• [Given entries]
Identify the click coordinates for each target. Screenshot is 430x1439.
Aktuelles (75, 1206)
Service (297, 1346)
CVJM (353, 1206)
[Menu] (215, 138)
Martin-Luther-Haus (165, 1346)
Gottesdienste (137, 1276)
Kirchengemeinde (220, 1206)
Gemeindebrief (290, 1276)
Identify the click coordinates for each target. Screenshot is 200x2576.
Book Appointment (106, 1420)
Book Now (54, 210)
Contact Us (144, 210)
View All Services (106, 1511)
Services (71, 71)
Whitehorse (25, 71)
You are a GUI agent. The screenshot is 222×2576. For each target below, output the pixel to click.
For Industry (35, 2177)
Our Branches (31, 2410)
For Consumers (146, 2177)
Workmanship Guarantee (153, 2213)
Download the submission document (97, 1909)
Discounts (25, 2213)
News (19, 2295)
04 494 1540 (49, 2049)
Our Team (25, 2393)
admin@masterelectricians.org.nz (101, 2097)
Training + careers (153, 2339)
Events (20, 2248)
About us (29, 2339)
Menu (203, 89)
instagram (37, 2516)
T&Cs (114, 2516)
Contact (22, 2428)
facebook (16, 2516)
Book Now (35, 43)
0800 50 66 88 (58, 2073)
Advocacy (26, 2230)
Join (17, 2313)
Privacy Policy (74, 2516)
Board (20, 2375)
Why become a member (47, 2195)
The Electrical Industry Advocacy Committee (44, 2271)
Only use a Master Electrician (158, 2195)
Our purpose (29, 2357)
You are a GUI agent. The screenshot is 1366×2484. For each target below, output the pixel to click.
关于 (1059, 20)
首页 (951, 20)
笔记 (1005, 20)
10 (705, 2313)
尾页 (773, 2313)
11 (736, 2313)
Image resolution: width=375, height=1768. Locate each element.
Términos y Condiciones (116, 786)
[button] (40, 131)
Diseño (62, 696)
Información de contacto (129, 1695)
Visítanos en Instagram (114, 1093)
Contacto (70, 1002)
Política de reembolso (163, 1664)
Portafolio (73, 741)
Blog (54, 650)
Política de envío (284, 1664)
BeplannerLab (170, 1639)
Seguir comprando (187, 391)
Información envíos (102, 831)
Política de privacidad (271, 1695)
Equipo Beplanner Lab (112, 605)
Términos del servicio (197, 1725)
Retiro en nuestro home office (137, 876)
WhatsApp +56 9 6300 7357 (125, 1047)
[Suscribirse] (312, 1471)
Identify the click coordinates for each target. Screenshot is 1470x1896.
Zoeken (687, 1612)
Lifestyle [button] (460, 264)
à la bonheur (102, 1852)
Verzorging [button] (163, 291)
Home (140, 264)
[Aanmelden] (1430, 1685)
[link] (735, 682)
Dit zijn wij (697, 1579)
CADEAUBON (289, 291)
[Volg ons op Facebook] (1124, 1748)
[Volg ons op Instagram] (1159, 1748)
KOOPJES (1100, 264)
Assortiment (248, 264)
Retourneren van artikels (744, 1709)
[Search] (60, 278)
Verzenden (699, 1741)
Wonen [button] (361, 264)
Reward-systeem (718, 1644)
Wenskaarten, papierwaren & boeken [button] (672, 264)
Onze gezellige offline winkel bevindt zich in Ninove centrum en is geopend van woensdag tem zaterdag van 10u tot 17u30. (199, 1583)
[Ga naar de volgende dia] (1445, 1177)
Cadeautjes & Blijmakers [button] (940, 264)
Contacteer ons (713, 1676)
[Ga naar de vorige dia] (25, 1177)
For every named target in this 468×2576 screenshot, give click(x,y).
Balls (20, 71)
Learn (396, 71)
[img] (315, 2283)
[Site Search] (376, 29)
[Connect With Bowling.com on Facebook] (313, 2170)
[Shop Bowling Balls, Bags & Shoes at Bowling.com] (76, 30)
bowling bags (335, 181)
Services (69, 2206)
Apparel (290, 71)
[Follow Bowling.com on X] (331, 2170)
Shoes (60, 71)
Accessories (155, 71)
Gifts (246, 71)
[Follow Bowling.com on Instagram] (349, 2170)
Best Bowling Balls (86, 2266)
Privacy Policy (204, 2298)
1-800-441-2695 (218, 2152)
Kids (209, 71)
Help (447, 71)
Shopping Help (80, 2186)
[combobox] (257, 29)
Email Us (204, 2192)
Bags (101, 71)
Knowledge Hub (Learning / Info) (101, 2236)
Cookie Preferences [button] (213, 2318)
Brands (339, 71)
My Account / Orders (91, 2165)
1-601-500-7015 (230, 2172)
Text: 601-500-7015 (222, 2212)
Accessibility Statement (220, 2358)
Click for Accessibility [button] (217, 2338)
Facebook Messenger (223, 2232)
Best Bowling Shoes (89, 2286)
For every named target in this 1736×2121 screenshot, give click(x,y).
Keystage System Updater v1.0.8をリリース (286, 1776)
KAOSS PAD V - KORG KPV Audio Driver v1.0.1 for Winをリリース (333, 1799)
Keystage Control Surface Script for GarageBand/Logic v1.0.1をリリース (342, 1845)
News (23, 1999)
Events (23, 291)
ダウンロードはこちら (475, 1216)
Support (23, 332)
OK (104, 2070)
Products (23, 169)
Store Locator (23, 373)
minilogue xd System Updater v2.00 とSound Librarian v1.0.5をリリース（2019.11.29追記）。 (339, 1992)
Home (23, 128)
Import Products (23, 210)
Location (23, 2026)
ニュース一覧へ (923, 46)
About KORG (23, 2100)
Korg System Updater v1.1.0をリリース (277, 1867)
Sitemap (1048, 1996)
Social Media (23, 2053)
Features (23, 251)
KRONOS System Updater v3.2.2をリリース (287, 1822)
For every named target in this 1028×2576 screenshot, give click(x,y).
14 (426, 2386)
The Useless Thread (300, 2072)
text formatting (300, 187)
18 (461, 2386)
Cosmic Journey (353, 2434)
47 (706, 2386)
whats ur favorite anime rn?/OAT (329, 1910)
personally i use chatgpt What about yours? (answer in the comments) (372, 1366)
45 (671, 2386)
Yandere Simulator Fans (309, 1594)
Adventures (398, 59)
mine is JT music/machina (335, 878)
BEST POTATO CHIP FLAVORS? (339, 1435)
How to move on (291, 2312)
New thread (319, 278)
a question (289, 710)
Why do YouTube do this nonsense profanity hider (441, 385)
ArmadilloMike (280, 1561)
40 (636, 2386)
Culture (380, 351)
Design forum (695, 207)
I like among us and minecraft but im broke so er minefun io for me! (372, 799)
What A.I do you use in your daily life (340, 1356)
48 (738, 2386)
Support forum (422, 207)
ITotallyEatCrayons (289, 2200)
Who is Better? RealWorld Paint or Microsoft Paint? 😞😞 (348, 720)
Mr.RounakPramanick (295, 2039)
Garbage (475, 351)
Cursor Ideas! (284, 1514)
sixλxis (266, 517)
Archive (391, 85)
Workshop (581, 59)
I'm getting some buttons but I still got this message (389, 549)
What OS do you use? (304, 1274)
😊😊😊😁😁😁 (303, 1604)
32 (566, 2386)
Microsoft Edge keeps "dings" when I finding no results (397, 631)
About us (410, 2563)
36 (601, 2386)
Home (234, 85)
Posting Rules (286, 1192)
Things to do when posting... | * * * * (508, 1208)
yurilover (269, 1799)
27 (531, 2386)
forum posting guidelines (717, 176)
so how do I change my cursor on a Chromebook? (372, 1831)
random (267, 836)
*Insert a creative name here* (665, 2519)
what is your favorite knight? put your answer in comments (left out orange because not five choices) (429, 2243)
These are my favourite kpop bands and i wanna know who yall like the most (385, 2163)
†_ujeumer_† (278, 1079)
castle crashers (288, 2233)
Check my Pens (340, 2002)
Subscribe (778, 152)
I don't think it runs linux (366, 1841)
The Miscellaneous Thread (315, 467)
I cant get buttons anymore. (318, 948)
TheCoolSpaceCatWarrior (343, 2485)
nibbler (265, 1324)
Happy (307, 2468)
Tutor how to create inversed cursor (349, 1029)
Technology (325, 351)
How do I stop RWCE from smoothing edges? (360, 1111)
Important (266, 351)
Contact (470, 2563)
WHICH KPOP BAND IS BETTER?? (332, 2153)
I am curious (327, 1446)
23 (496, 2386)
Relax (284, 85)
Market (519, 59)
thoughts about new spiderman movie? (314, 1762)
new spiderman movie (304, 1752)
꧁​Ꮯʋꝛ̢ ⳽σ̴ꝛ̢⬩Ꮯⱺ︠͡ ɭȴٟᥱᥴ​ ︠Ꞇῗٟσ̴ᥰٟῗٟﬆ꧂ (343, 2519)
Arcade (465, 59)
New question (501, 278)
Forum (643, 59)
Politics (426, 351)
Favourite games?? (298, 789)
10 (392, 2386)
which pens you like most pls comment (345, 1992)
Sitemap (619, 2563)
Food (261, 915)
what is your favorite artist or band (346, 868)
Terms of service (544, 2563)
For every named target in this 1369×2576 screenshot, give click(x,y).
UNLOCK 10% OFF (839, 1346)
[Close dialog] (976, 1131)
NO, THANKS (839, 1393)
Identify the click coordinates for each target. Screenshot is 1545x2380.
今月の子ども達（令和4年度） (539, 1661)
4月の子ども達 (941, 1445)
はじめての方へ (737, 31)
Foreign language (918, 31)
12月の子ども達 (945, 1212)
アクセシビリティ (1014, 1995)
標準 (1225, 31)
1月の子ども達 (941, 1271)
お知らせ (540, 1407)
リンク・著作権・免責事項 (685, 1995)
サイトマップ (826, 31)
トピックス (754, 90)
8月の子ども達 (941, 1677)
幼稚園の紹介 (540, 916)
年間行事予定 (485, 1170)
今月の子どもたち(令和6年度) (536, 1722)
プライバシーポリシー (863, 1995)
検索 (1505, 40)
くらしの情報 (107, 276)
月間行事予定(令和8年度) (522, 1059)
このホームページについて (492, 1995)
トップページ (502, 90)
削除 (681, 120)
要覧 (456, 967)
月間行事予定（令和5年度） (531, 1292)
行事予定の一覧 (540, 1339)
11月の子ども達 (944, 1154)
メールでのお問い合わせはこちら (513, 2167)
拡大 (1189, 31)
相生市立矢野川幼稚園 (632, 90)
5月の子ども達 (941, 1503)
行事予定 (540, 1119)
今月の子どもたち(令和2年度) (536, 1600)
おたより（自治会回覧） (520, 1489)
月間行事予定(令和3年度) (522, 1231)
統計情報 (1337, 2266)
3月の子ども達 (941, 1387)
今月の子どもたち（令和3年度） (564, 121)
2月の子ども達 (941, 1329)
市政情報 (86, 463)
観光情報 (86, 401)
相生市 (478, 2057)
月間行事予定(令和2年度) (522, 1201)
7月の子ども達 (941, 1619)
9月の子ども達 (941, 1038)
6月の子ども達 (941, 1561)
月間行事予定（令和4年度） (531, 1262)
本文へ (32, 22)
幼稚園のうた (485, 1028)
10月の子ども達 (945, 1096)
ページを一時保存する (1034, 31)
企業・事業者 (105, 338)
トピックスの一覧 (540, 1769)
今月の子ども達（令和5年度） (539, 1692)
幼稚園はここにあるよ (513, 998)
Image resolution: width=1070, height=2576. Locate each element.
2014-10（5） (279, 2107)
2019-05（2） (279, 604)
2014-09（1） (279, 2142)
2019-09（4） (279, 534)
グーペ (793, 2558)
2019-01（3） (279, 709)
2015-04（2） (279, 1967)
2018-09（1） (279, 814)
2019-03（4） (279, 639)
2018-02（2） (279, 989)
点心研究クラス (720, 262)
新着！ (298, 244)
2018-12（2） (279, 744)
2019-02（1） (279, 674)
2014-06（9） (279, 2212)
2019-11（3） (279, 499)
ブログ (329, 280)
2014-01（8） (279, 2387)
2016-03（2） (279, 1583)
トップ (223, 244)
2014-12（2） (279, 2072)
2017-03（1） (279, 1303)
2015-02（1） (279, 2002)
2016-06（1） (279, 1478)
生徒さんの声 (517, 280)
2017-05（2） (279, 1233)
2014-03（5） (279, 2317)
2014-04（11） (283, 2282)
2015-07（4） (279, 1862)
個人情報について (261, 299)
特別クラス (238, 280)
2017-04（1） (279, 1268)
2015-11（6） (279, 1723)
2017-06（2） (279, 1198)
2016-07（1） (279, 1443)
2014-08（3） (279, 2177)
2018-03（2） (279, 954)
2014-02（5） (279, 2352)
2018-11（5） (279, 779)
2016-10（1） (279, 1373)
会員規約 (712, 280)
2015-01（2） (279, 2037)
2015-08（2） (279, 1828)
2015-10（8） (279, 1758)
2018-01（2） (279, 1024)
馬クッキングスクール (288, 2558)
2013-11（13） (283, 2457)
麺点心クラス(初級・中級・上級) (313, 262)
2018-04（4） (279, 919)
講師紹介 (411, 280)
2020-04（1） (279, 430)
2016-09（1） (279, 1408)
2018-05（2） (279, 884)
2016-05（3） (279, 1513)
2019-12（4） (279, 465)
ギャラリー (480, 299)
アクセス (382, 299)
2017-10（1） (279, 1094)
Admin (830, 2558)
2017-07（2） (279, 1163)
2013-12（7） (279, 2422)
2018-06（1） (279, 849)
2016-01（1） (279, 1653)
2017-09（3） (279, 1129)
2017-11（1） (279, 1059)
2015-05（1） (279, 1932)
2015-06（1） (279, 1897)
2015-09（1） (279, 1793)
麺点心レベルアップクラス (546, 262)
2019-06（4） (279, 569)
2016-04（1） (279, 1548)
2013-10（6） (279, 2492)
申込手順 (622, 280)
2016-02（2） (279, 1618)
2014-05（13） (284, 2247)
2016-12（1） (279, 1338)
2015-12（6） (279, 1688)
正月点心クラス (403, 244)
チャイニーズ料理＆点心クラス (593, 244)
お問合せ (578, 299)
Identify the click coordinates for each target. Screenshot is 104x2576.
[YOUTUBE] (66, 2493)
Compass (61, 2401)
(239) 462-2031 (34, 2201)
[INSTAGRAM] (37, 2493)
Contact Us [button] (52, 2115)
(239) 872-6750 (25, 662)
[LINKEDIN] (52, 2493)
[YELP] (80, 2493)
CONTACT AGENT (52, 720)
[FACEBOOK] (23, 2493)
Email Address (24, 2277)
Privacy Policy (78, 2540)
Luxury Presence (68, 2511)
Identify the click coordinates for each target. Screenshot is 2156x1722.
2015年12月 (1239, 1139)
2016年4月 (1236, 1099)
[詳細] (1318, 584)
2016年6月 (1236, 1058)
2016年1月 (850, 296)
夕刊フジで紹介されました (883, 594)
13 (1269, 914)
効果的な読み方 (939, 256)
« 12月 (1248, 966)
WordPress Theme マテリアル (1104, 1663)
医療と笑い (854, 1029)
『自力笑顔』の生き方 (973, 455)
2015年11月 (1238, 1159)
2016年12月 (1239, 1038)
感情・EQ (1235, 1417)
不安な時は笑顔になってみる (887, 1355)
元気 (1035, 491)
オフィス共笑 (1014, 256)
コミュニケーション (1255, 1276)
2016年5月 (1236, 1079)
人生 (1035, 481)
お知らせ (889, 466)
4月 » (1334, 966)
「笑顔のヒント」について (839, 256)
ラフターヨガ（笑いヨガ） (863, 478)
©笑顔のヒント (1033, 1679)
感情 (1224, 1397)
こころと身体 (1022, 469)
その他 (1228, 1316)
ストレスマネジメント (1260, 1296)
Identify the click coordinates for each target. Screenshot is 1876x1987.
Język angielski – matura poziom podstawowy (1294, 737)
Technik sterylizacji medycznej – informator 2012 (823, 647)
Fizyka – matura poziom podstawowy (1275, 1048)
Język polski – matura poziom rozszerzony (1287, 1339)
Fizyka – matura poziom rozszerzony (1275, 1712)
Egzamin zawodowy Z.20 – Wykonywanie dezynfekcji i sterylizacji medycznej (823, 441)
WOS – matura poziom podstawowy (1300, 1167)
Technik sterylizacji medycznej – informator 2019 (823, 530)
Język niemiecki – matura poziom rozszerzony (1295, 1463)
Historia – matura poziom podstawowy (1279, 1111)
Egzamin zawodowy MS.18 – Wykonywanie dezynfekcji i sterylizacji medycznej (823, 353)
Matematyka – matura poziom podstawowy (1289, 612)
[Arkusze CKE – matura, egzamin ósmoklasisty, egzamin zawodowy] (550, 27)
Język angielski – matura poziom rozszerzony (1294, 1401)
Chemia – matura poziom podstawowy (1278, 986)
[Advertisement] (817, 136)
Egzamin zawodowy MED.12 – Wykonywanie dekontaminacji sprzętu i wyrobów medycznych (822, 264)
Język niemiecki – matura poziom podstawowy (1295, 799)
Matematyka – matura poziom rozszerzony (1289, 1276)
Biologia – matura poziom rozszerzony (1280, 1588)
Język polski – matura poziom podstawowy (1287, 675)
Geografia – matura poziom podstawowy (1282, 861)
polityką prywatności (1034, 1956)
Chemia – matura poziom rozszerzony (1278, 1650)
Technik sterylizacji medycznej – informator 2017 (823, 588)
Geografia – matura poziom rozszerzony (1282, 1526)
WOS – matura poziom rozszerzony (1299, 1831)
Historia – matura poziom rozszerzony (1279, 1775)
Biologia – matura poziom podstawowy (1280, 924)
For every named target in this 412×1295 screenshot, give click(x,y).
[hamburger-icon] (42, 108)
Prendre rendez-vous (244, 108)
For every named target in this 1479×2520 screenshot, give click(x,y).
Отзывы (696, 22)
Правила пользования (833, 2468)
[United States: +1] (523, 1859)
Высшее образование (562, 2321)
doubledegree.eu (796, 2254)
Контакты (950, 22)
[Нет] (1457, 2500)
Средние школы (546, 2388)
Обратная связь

• [Your objective] Go line by line through the data and copy any that contain "niemiecki".

• [Written response]
Język niemiecki – matura poziom rozszerzony (1295, 1463)
Język niemiecki – matura poziom podstawowy (1295, 799)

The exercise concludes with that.